Optimization Techniques For Edge AI -

In a Q&A about the emergence of edge computing, Dr. Suresh Purini explains its scope, the challenges confronting Edge ML, and briefly describes the active research on edge that is underway at IIITH.

Why has ML on the Edge emerged?
Many applications from domains such as agriculture, health care, retail stores, Industry 4.0, and so on require intelligence on the edge. Real-time response, privacy, intermittent connectivity are some important factors among others which have necessitated this move from the cloud to edge. Further, by moving computation closer to data, rather than vice-versa, we can save on the available network bandwidth and the power consumption from the communication modules. Also, such distributed computations reduce the compute capacity requirements of centralised data centers thus saving on both capital and operational expenses such as a real estate requirement, power consumption, etc. However, deploying modern complex machine learning (ML) models on edge devices which are both compute and memory heavy is fraught with many challenges.

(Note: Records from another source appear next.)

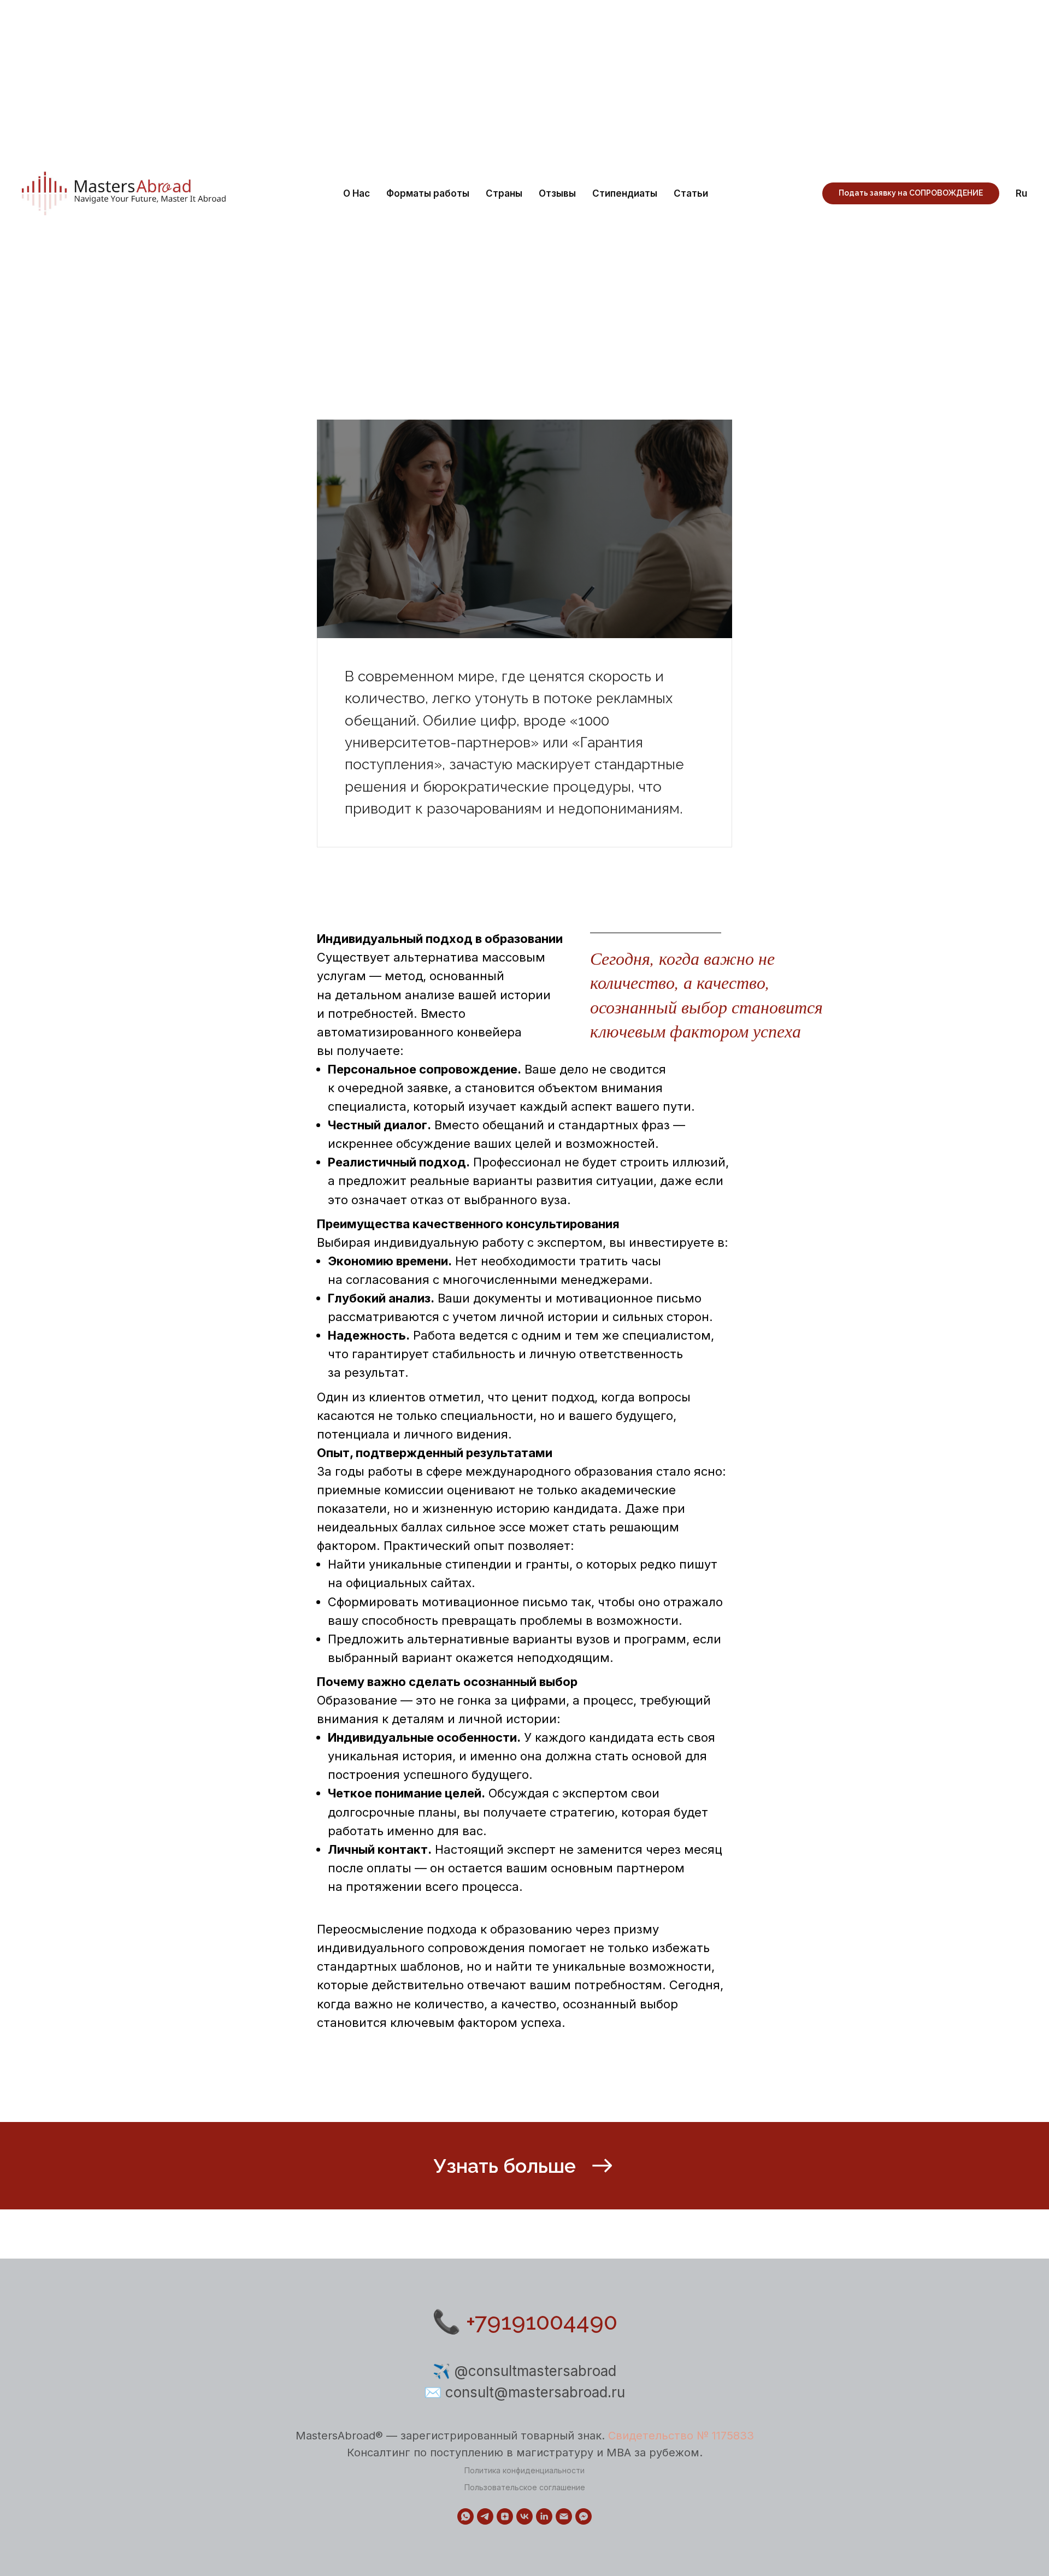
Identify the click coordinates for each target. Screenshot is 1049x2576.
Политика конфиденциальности (524, 2470)
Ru (1021, 193)
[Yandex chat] (583, 2516)
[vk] (524, 2516)
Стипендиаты (624, 193)
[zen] (505, 2516)
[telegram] (485, 2516)
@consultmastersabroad (535, 2370)
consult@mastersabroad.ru (535, 2392)
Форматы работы (427, 193)
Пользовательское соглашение (524, 2487)
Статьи (691, 193)
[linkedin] (544, 2516)
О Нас (356, 193)
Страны (504, 193)
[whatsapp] (465, 2516)
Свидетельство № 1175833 (681, 2435)
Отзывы (557, 193)
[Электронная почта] (564, 2516)
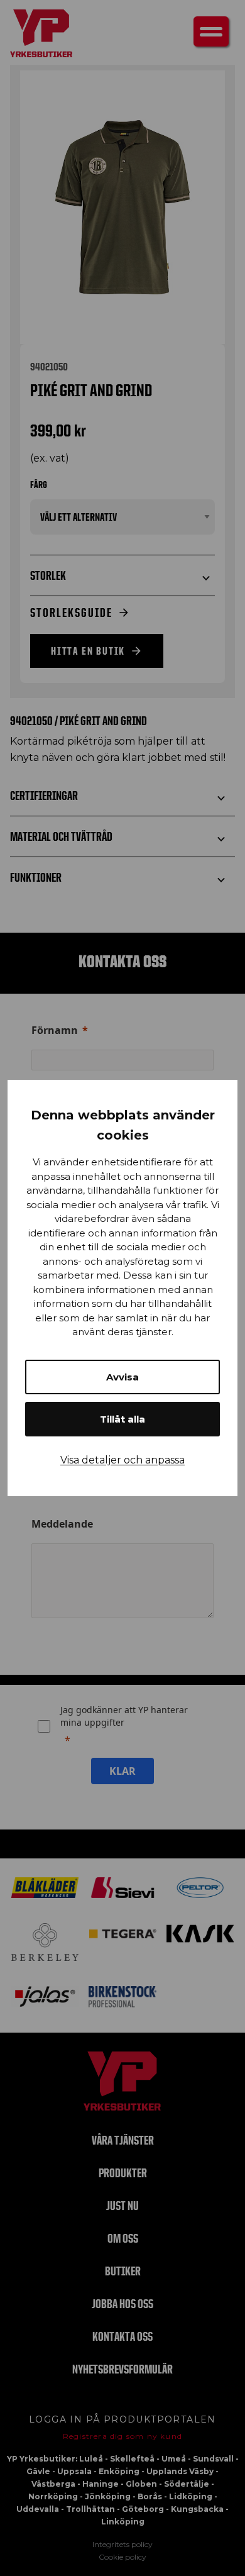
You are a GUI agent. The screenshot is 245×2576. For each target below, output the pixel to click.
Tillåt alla (122, 1419)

What are some of the key challenges of edge computing?
Edge devices often have limited computational power, memory, and storage compared to centralised servers. Due to this, the cloud-centric ML models need to be retargeted so that they fit in the available resource budget. Further, many edge devices run on batteries, making energy efficiency a critical consideration. The hardware diversity in edge devices ranging from microcontrollers to powerful edge servers, each with different capabilities and architectures requires different model refinement and retargeting strategies. As the field of machine learning evolves at a rapid pace, it becomes increasingly challenging for hardware accelerator designers and the associated software stack, including compilers and runtime systems, to keep up with and efficiently support the latest state-of-the-art models.

What are the typical strategies used to overcome the challenges?
Designing power-efficient hardware accelerators for ML inferencing tasks is an active area of research in both industry and academia. Some of the industry solutions include the NVIDIA Jetson Nano, Google Coral, Intel Movidius, Raspberry Pi, Qualcomm QCS605, and ARM Neoverse. However there are software tools and techniques too that are used to retarget machine learning models for high-compute and memory-constrained edge devices operating within a power envelope. While porting models to the edge, a typical trade-off arises between latency and accuracy. Higher accuracy requirements often lead to increased model complexity and, consequently greater latency, and the reverse is also true. Some of the well-known and emerging techniques that help in managing these accuracy-latency trade-offs are:

Model compression which involves transforming cloud-centric machine learning models to be edge-friendly using various techniques such as architecture simplification, use of lightweight layers, pruning, quantization, and knowledge distillation. For example, by employing these methods, the popular object detection model YOLOv5 has been optimized into edge-friendly variants like YOLOv5s (small) and YOLOv5n (nano).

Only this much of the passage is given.